Carter will neuen Blick auf Afrika ermöglichen
Anders in Hollywood: Der US-amerikanische Film "Black Panther" präsentiert eine Utopie, die vor Unterhaltungswert, Special Effects und visuell beeindruckenden Kostümen nur so strotzt. Der Film spielt im fiktiven Wakanda, einer afrikanischen Nation, die technologisch wesentlich weiter fortgeschritten ist als jeder andere Staat auf der Welt, weil sie nie Sklaverei und Kolonialismus erfahren habe, und die dabei sehr gut aussehe. "Das ist es, was Black Panther so anziehend macht", sagt Zacek.
Das spiegelten auch Carters Kostüme, in denen Zacek vor allen Dingen Einflüsse aus Süd- und Westafrika wiedererkennt. Die Kostüme kombinierten afrikanische Modetraditionen mit hypermoderner Technologie, so Zacek. Man müsse nicht einmal den Film gesehen haben, schon allein aus der Kombination von Technologie und afrikanisch-anmutender Mode entstehe eine afrofuturistische Botschaft, erklärt sie.
Im Gegensatz zu den Filmen afrikanischer Regisseure wie Dilman Dila oder Jean-Pierre Bekolo entwickelte sich "Black Panther" mit Ruth E. Carters Kostümdesign zu einem Welterfolg - und bewies so immerhin Hollywood, dass ein Film, in dem kaum weiße Schauspieler auftreten, die Kinokassen klingeln lassen kann. Und bescherte Ruth E. Carter als erster Afroamerikanerin den Oscar.
Ein Austausch mit den frankophonen oder afrikanischsprachigen Kulturen Afrikas finde laut Zazek im englischsprachigen Afrofuturismus nicht statt.

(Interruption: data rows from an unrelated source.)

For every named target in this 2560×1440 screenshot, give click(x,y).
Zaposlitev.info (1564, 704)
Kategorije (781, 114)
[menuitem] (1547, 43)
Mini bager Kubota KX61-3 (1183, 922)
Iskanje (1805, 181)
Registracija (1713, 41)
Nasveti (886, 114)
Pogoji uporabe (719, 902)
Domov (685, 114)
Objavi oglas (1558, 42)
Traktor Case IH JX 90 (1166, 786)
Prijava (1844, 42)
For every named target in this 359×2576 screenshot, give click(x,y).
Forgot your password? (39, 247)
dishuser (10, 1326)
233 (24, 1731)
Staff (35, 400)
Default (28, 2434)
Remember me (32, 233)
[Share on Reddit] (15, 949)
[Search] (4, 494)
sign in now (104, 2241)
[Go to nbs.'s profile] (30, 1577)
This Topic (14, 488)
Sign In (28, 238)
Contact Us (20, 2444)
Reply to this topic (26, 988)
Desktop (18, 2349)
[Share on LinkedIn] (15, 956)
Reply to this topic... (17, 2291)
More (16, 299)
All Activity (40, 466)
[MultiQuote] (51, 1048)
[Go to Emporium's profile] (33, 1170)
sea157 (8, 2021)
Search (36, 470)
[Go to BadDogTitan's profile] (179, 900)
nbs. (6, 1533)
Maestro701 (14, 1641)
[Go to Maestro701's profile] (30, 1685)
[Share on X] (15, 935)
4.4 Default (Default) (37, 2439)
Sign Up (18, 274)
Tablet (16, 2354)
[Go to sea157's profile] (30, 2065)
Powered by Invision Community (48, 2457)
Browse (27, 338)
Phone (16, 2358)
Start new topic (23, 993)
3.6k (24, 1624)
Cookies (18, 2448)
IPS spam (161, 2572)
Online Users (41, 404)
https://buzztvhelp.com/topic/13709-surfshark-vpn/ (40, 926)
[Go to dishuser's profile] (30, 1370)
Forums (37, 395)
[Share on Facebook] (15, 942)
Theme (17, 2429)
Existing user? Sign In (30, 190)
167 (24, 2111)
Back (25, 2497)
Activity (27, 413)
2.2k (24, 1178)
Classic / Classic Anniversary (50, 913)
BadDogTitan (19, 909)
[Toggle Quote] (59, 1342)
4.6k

Auch Ruth E. Carter hat sich in ihrer Karriere als Kostümdesignerin vorwiegend mit der afroamerikanischen Erfahrung beschäftigt, wie die Ausstellung in Atlanta deutlich macht, in der 60 Entwürfe ihrer Kostüme zu sehen sind. Stephen Spielberg beauftragte sie, Kostüme für amerikanische Sklaven und Sklavenhalter im 19. Jahrhundert zu entwerfen. Spike Lee ließ sie einen afroamerikanischen Actionhelden einkleiden, in "Selma" sogar die Bürgerrechtsikone Martin Luther King. Für "Black Panther" hatte sie sich laut Ausstellungskatalog vorgenommen, dem amerikanischen Publikum einen radikalen Perspektivwechsel zu verordnen: "Ich glaube, die Leute werden afrikanische Kunst jetzt ganz anders kontextualisieren und schätzen können. Das ist das, was wir gemacht haben: Wir haben sie geschätzt, wir haben sie neu erdacht, wir haben sie weiterentwickelt und an einen anderen Ort gebracht."